Yes.  I've read about the various space reports on the wiki so have the 
general idea, but will of course need to review it again after I get 
something setup so I can actually type in the commands and see for 
myself.  Still, thanks for the reinforcement.  It certainly won't hurt, 
and of course it's quite possible that others will end up reading this 
too, so it could end up being a benefit to many people, not just me. =:^)

> You may try with:
> 
>        -M, --mixed
>               Mix  data  and  metadata  chunks together for more
>               efficient space utilization.  This feature  incurs a 
>               performance  penalty in larger filesystems.  It is
>               recommended for use with filesystems of  1  GiB or
>               smaller.
> 
> for smaller partitions (see manpage of mkfs.btrfs).

I had actually seen that too, but as it's newer there's significantly 
less mentions of it out there, so the reinforcement is DEFINITELY 
valued!  I like to have a rather good general sysadmin's idea of what's 
going on and how everything fits together, as opposed to simply following 
instructions by rote, before I'm really comfortable with something as 
critical as filesystem maintenance (keeping in mind that when one really 
tends to need that knowledge is in an already stressful recovery 
situation, very possibly without all the usual documentation/net-
resources available), and repetition of the basics helps getting 
comfortable with it, so I'm very happy for it even if it isn't "new" to 
me. =:^)  (As mentioned, that was a big reason behind my ultimate 
rejection of LVM, I simply couldn't get comfortable enough with it to be 
confident of my ability to recover it in an emergency recovery situation.)

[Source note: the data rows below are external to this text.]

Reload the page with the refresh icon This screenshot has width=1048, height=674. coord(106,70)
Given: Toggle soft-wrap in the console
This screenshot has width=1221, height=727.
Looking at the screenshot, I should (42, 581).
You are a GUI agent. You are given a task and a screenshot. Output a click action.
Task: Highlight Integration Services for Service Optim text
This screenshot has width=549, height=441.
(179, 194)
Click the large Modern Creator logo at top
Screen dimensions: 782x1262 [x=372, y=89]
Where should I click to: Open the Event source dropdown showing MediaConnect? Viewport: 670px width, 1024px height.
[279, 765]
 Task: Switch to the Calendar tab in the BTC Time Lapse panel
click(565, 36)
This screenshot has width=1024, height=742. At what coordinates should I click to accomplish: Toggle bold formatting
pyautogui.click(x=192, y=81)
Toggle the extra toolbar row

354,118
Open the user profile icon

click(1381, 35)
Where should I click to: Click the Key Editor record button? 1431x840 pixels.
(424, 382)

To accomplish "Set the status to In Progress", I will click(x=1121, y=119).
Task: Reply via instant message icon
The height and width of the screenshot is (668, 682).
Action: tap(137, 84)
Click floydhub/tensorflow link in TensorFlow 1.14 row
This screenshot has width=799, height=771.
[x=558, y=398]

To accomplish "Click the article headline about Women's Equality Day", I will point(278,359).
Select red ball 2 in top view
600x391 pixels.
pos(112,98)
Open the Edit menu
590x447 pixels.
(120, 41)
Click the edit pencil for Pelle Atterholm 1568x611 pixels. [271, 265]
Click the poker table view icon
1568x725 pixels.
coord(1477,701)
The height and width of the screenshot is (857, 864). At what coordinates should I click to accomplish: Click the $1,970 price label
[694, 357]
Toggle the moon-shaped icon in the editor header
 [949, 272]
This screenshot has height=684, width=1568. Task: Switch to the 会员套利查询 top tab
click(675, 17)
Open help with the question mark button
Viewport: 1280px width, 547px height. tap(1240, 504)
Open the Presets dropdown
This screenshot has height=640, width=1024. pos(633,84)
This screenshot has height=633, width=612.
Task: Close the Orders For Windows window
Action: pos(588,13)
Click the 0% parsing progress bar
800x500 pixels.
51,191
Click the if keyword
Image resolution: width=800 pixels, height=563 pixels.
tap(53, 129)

>> 2)  The wiki indicates that btrfs-raid1 and raid-10 only mirror data 2-
>> way, regardless of the number of devices.  On my now aging disks, I
>> really do NOT like the idea of only 2-copy redundancy.  I'm far happier
>> with the 4-way redundancy, twice for the important stuff since it's in
>> both working and backup mds altho they're on the same 4-disk set (tho I
>> do have an external drive backup as well, but it's not kept as
>> current).
>> 
>> If true that's a real disappointment, as I was looking forward to
>> btrfs- raid1 with checksummed integrity management.
> 
> I didn´t see anything like this.
> 
> Would be nice to be able to adapt the redundancy degree where possible.

I posted the wiki reference in reply to someone else recently.  Let's see 
if I can find it again...

Here it is.  This is from the bottom of the RAID and data replication 
section (immediately above "Balancing") on the SysadminGuide page:

>>>>>
With RAID-1 and RAID-10, only two copies of each byte of data are 
written, regardless of how many block devices are actually in use on the 
filesystem. 
<<<<<

But that's one of the bits that I hoped was stale, and that it allowed 
setting the number of copies for both data and metadata, now.  However, I 
don't see any options along that line to feed to mkfs.btrfs or btrfs * 
either one, so it would seem it's not there yet, at least not in btrfs-
tools as built just a couple days ago from the official/mason tree on 
kernel.org.  I haven't tried the integration tree (aka Hugo Mills' aka 
darksatanic.net tree).  So I guess that wiki quote is still correct.  Oh, 
well... maybe later-this-year/in-a-few-kernel-cycles.

> An idea might be splitting into a delayed synchronisation mirror:
> 
> Have two BTRFS RAID-1 - original and backup - and have a cronjob with
> rsync mirroring files every hour or so. Later this might be replaced by
> btrfs send/receive - or by RAID-1 with higher redundancy.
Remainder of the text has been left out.